**TASK STATEMENT:**
Copy out every line of text in these records word for word, leaving out the pictures.
⁂
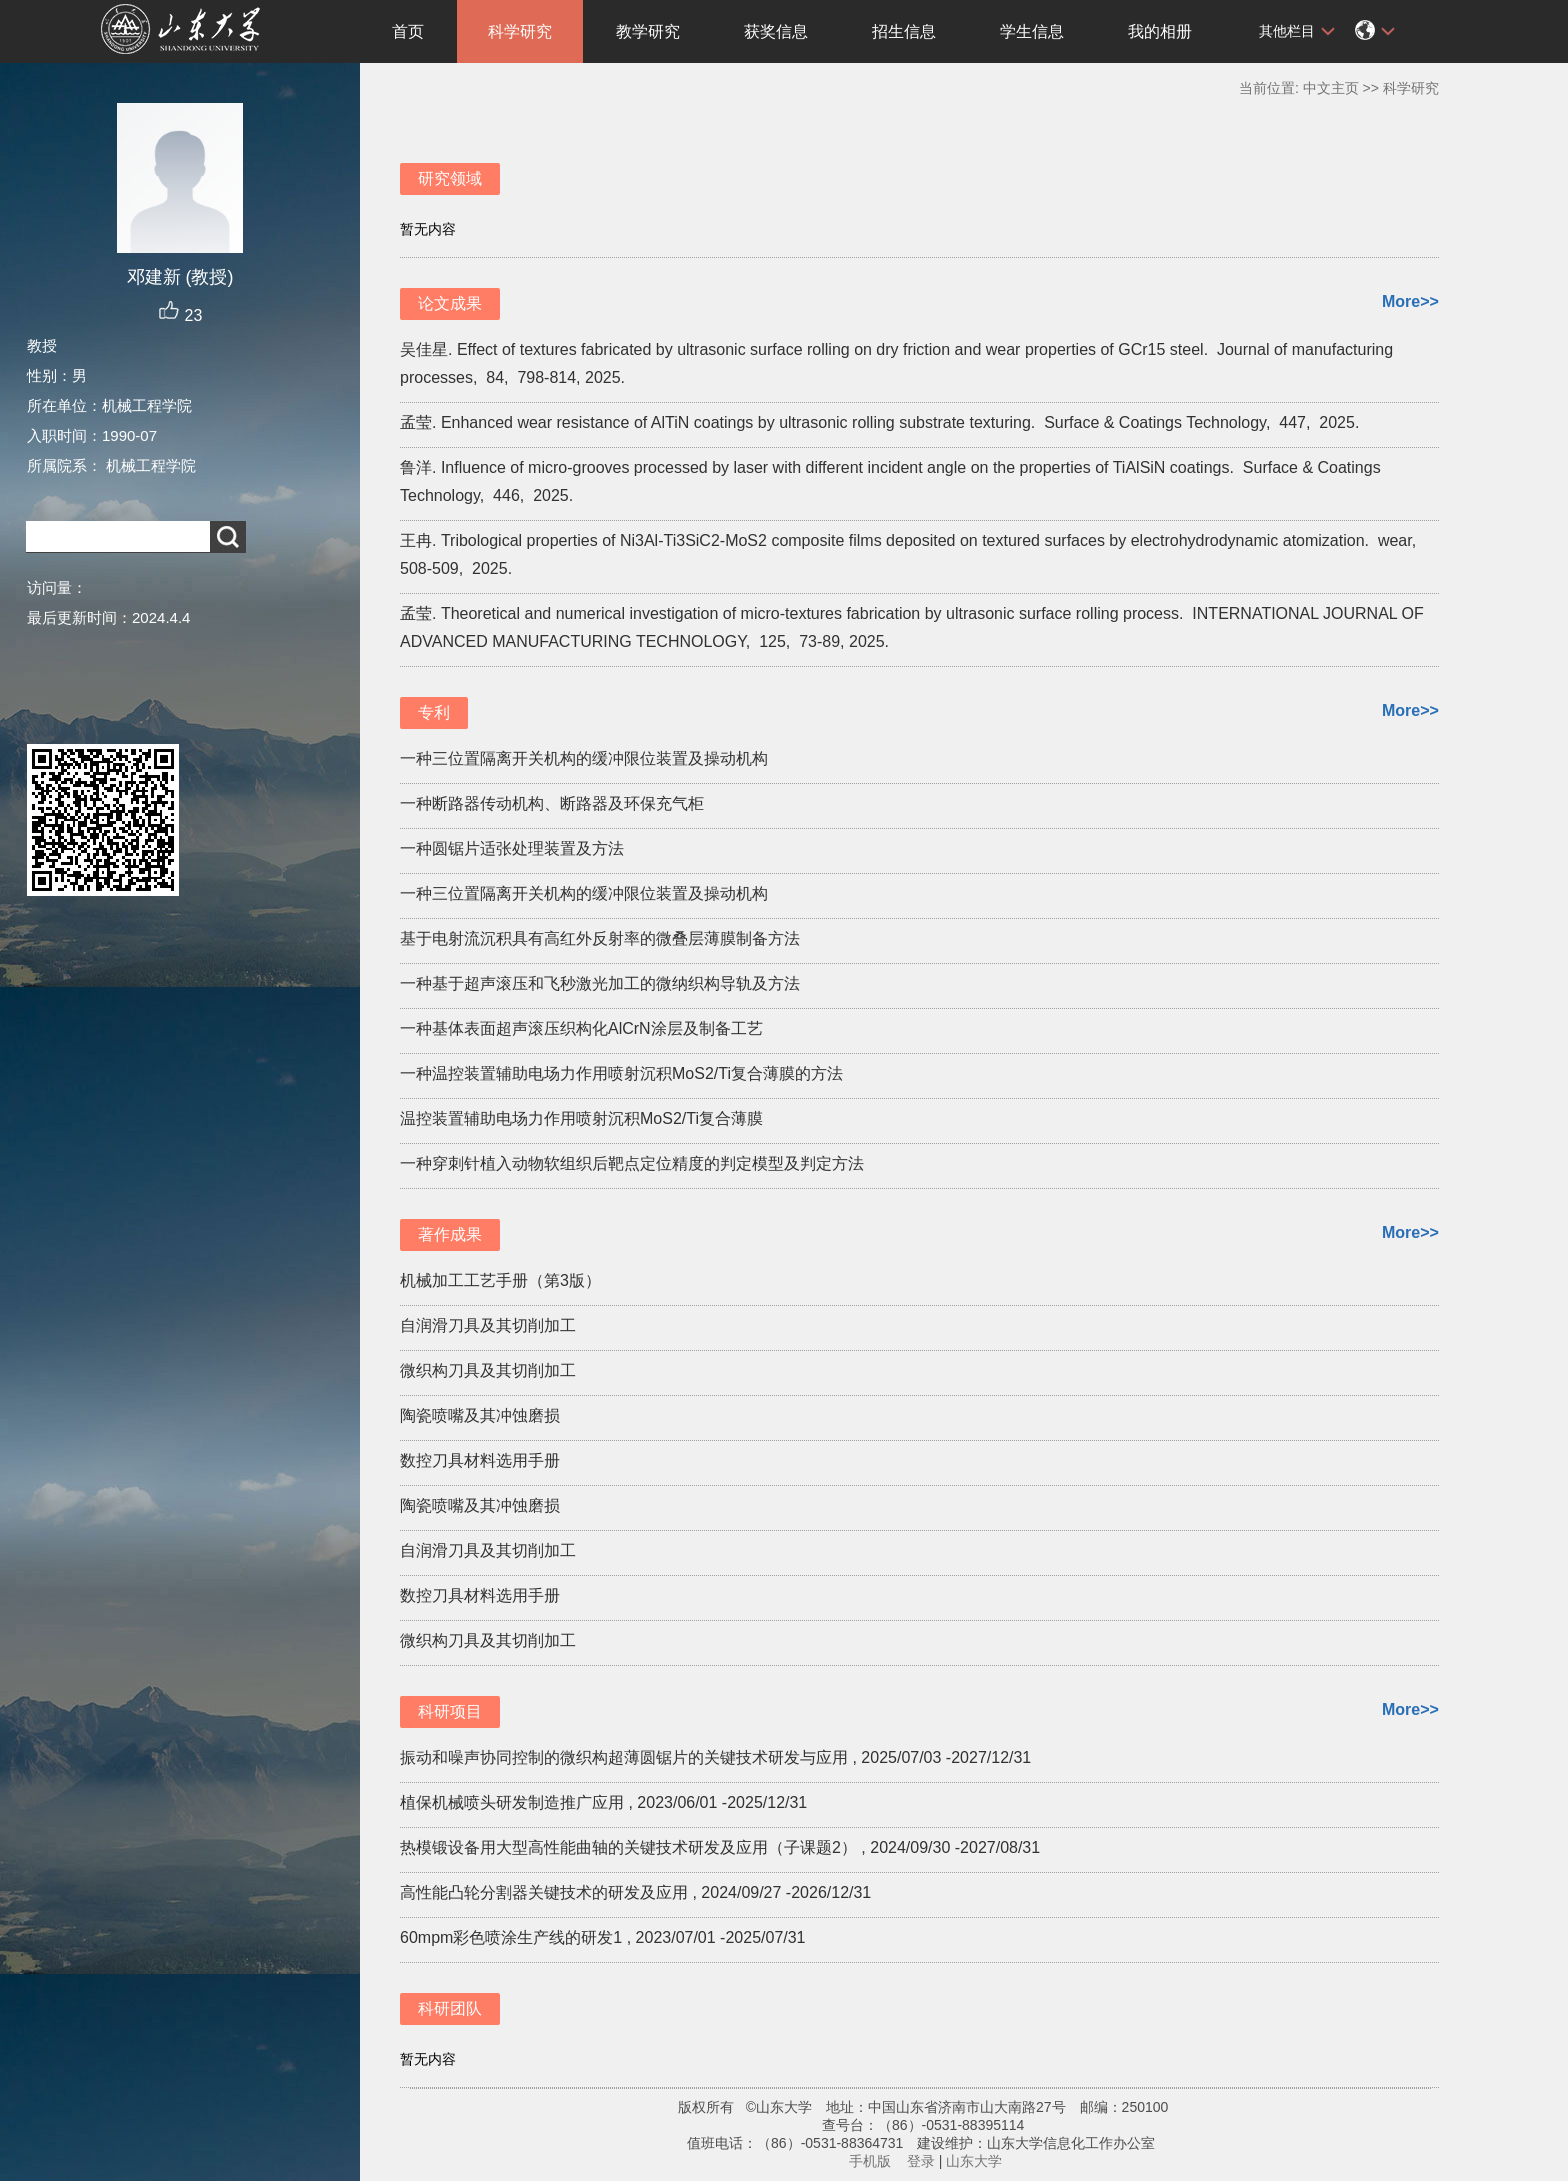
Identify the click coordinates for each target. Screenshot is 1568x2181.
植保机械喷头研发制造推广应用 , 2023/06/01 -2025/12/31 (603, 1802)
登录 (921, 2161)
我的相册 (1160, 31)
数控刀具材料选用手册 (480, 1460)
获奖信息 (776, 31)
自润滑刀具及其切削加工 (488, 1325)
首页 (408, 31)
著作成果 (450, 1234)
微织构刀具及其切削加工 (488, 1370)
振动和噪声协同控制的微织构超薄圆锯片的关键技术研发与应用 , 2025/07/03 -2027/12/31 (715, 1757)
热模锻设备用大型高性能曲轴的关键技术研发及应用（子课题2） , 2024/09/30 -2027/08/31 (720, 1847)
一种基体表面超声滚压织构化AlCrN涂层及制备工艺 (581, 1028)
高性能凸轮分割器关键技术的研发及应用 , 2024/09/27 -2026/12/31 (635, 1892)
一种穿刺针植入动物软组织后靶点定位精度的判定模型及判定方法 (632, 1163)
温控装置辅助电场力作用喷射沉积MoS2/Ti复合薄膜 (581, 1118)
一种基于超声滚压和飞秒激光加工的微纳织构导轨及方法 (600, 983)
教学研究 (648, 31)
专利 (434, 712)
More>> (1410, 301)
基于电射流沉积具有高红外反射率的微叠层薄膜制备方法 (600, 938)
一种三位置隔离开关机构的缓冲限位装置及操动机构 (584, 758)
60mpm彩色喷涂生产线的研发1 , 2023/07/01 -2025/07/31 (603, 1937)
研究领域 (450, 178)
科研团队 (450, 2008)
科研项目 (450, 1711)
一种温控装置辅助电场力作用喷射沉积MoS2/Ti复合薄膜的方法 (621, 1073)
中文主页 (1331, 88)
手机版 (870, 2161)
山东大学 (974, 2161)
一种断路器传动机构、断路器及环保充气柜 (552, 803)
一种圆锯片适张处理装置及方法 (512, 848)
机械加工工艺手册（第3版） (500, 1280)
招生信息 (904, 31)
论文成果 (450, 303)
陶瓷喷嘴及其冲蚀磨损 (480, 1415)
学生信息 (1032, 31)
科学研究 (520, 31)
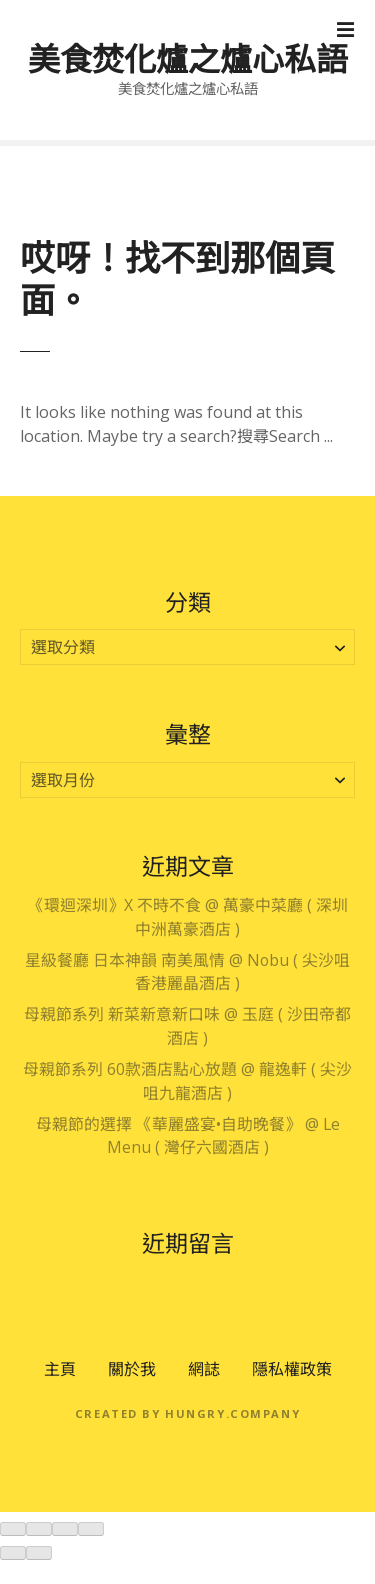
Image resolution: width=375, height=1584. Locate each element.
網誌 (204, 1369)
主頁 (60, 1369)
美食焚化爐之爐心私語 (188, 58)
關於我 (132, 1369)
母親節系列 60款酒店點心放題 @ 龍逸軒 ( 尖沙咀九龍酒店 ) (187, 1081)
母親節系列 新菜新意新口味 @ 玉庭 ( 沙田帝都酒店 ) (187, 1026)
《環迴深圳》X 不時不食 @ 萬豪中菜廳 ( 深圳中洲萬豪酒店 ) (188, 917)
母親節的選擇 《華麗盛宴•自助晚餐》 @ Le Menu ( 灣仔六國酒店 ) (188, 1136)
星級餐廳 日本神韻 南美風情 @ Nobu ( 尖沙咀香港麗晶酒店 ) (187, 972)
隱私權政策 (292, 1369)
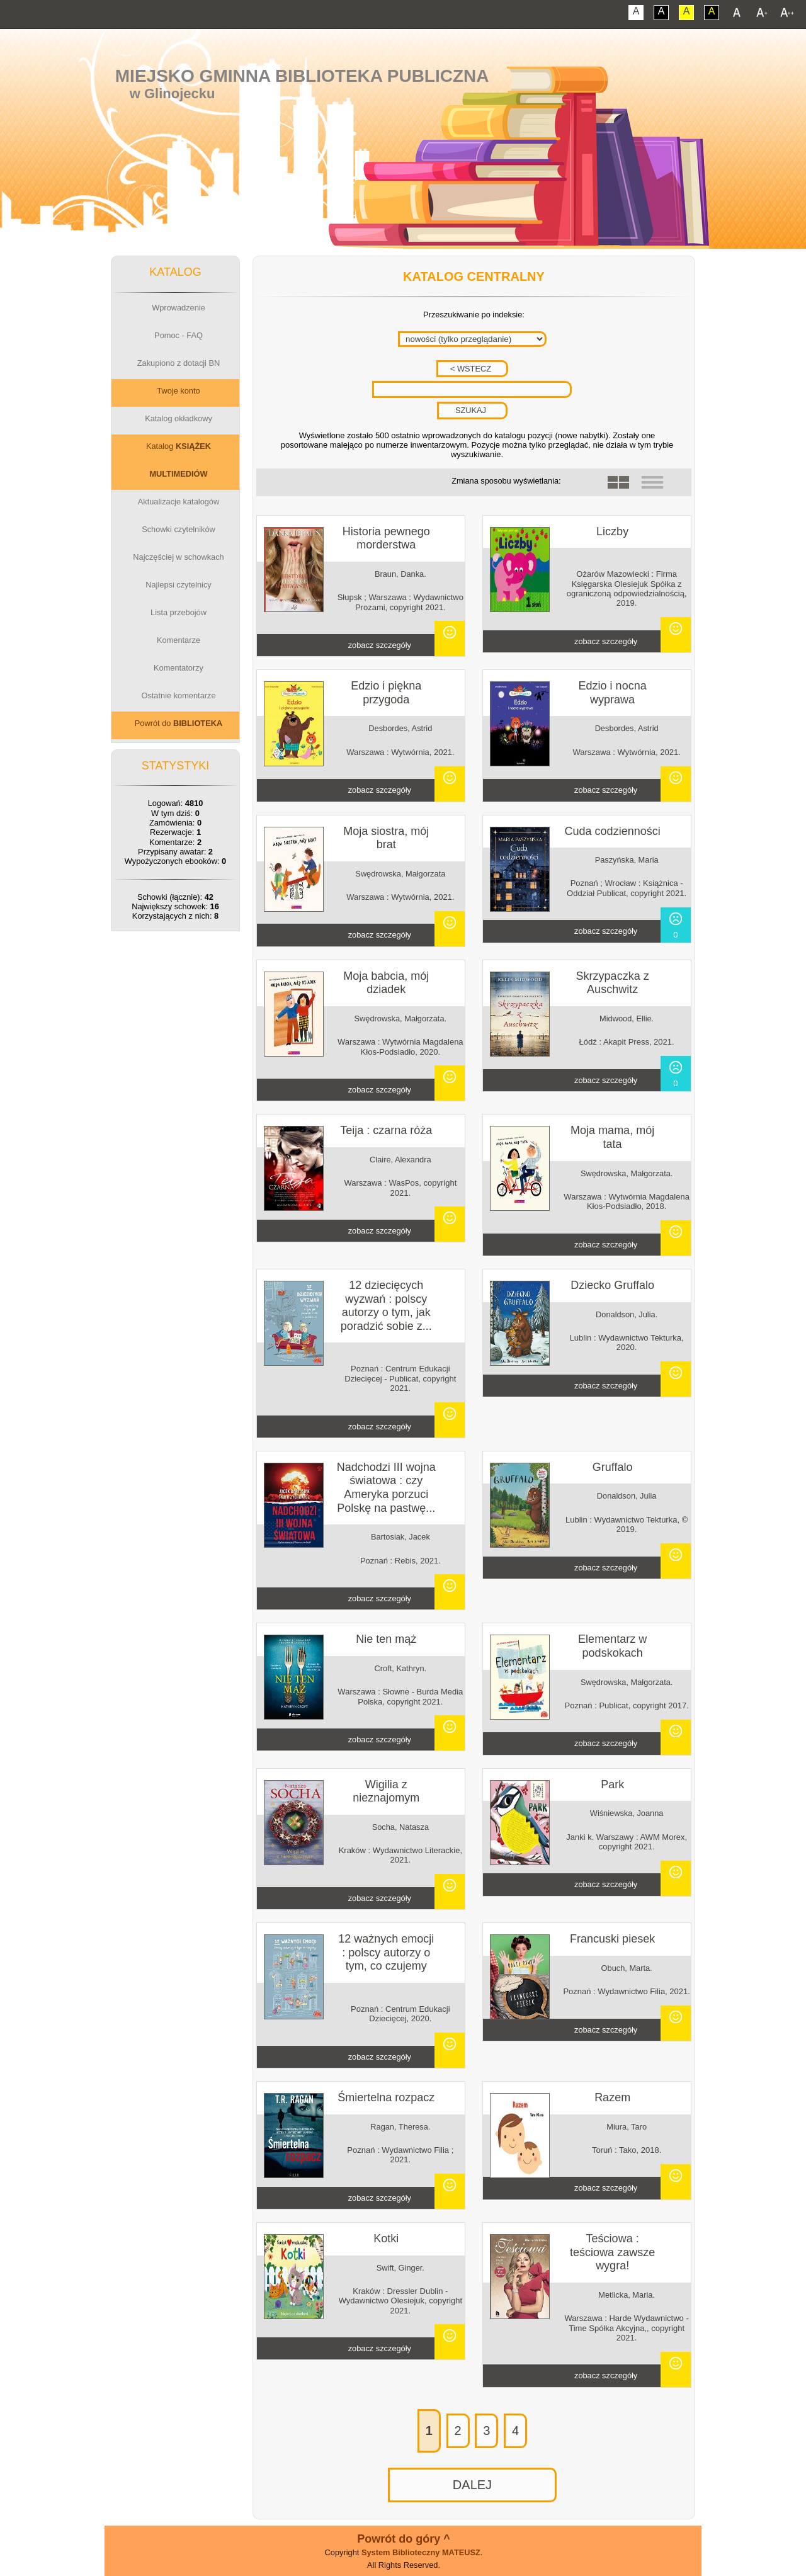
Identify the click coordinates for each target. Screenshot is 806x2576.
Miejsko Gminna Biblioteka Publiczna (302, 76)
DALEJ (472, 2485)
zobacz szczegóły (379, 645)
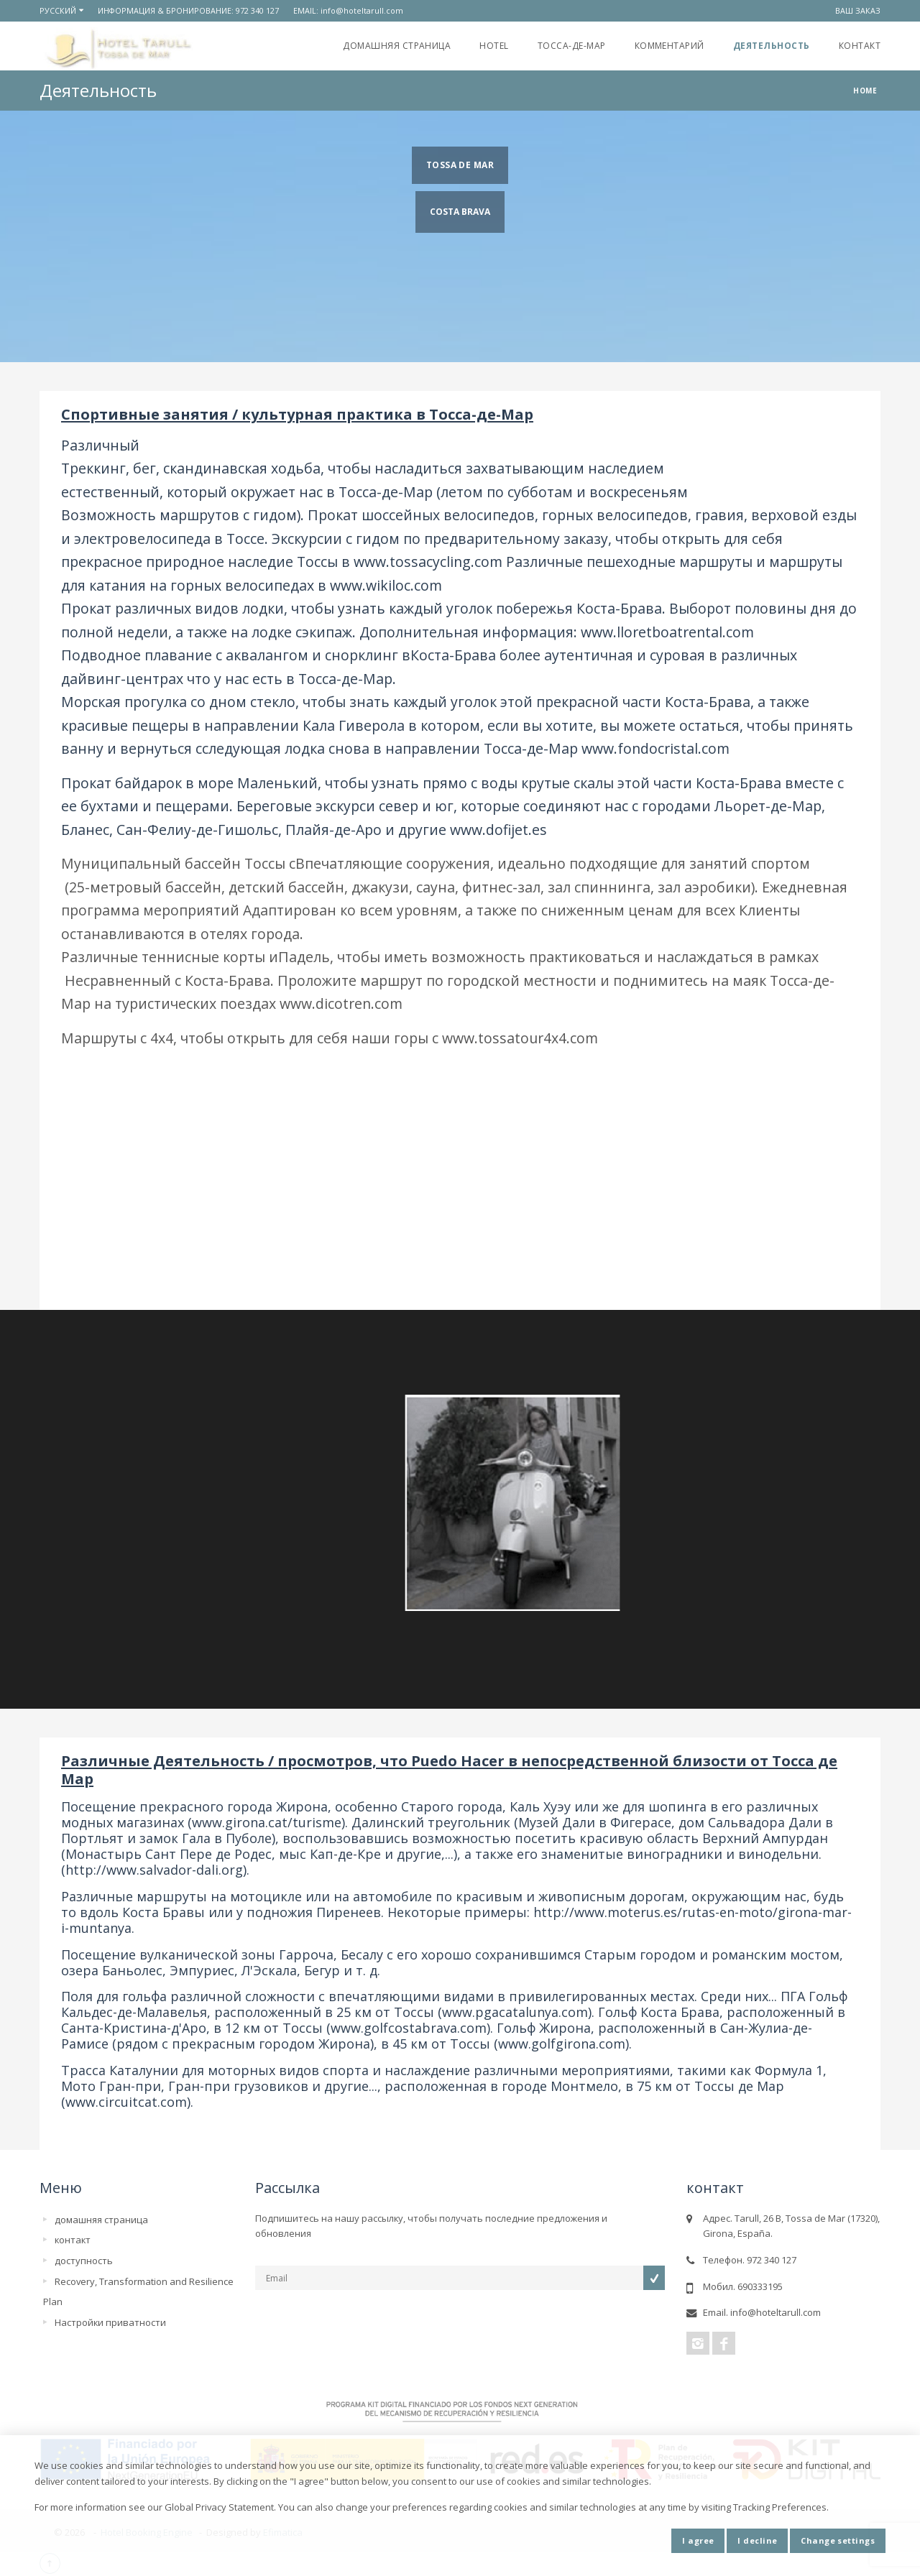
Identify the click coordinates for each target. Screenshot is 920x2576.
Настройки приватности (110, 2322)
⁂
**EXERCISE ANSWER:**
Identify the click coordinates for each target. Screenshot is 1568x2181.
植保机械喷头研发制造推广应用 , 2023/06/01 -2025/12/31 (603, 1802)
登录 (921, 2161)
我的相册 (1160, 31)
数控刀具材料选用手册 (480, 1460)
获奖信息 (776, 31)
自润滑刀具及其切削加工 (488, 1325)
首页 (408, 31)
著作成果 (450, 1234)
微织构刀具及其切削加工 (488, 1370)
振动和噪声协同控制的微织构超薄圆锯片的关键技术研发与应用 , 2025/07/03 -2027/12/31 (715, 1757)
热模锻设备用大型高性能曲轴的关键技术研发及应用（子课题2） , 2024/09/30 -2027/08/31 (720, 1847)
一种基体表面超声滚压织构化AlCrN涂层及制备工艺 (581, 1028)
高性能凸轮分割器关键技术的研发及应用 , 2024/09/27 -2026/12/31 (635, 1892)
一种穿刺针植入动物软组织后靶点定位精度的判定模型及判定方法 (632, 1163)
温控装置辅助电场力作用喷射沉积MoS2/Ti复合薄膜 (581, 1118)
一种基于超声滚压和飞秒激光加工的微纳织构导轨及方法 (600, 983)
教学研究 (648, 31)
专利 (434, 712)
More>> (1410, 301)
基于电射流沉积具有高红外反射率的微叠层薄膜制备方法 (600, 938)
一种三位置隔离开关机构的缓冲限位装置及操动机构 (584, 758)
60mpm彩色喷涂生产线的研发1 , 2023/07/01 -2025/07/31 (603, 1937)
研究领域 (450, 178)
科研团队 (450, 2008)
科研项目 (450, 1711)
一种温控装置辅助电场力作用喷射沉积MoS2/Ti复合薄膜的方法 (621, 1073)
中文主页 (1331, 88)
手机版 (870, 2161)
山东大学 (974, 2161)
一种断路器传动机构、断路器及环保充气柜 (552, 803)
一种圆锯片适张处理装置及方法 (512, 848)
机械加工工艺手册（第3版） (500, 1280)
招生信息 (904, 31)
论文成果 (450, 303)
陶瓷喷嘴及其冲蚀磨损 (480, 1415)
学生信息 (1032, 31)
科学研究 (520, 31)
Image resolution: width=375, height=1584. Locate each element.
網誌 (204, 1369)
主頁 (60, 1369)
美食焚化爐之爐心私語 (188, 58)
關於我 (132, 1369)
母親節系列 60款酒店點心放題 @ 龍逸軒 ( 尖沙咀九龍酒店 ) (187, 1081)
母親節系列 新菜新意新口味 @ 玉庭 ( 沙田帝都酒店 ) (187, 1026)
《環迴深圳》X 不時不食 @ 萬豪中菜廳 ( 深圳中洲萬豪酒店 ) (188, 917)
母親節的選擇 《華麗盛宴•自助晚餐》 @ Le Menu ( 灣仔六國酒店 ) (188, 1136)
星級餐廳 日本神韻 南美風情 @ Nobu ( 尖沙咀香港麗晶酒店 ) (187, 972)
隱私權政策 (292, 1369)
Identify the click coordinates for each target. Screenshot is 806x2576.
Miejsko Gminna Biblioteka Publiczna (302, 76)
DALEJ (472, 2485)
zobacz szczegóły (379, 645)
Identify the click coordinates for each target. Screenshot is 920x2576.
Настройки приватности (110, 2322)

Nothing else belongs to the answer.